Applications of Waves -- From Music to Imaging Atoms
Instructor: Shirley Chiang, Department of Physics, College of Letters and Science
Description: This course will discuss how wave theory applies to two very different topics, one classical and one modern: music and quantum mechanics. Properties of sound waves will be related to musical properties such as pitch, loudness, and timbre. The construction of different musical instruments and how they produce sound of different character will be discussed. Physical principles will be used to understand the operation of stereo sound systems and digitized computer music. Finally, modern quantum mechanics and its dependence on wave theory will be used to explain the operation of the scanning tunneling microscope, which is used to image individual atoms on a surface. Atomic scale images are relevant to small structures in integrated circuits which make possible new technological advances in computers. The objective of the course is for students to see how physical principles can be used to explain the world around them. It will use physics to study the properties and production of musical sounds. Students will also learn how modern quantum mechanics applies to the operation of the scanning tunneling microscope (STM), which is used to make atomic resolution images of surfaces. Students will read and discuss how physics applies to musical instruments and the operation of the STM. They will use the scientific method to design and construct their own musical instrument, which they will present to the class. High school algebra is required. High school physics is helpful, but not required.
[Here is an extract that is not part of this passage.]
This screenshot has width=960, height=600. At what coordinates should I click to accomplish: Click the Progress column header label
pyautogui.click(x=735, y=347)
Format: In addition to the two 1-hour weekly meetings, students will have a one hour tour to the professor's laboratory to see an STM. Students will be expected to do weekly reading on the operation of various devices and to discuss them in class. A wide variety of musical instruments will be used to demonstrate physical properties and stimulate discussion. The discussion of the STM will involve not only its principles of operation but how small structures apply to high technology devices. Students will also do a project in which they construct a musical instrument, present it to the class, and describe the principles of its construction, both orally and in a final paper. Grading: Students will be graded on the quality of their participation in class discussion (1/3), on the quality of the oral presentation of their project (1/6), and on the execution of the final project and the final paper (1/2).
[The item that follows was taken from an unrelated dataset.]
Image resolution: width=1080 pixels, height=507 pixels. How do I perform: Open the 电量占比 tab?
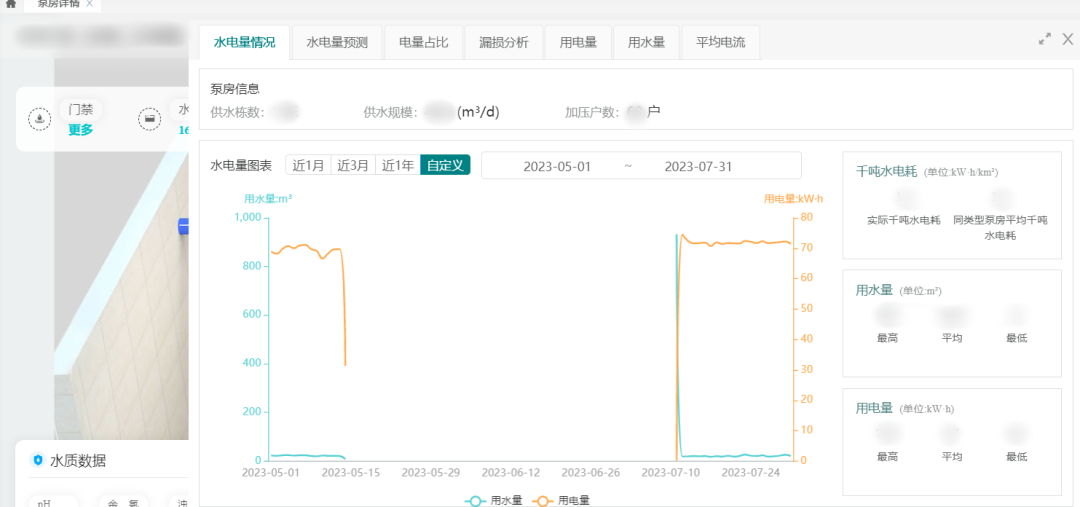424,43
About the Instructor: Professor Chiang is a condensed matter physicist who specializes in surface science studies using high resolution microscopy techniques. She received her Ph.D. degree from U.C. Berkeley and was a Research Staff Member at the IBM Almaden Research Center before coming to U.C. Davis in 1994. Her current research interests include imaging small molecules on metal surfaces and studying thin metallic magnetic and alloy films. She is an amateur pianist and a beginning violinist.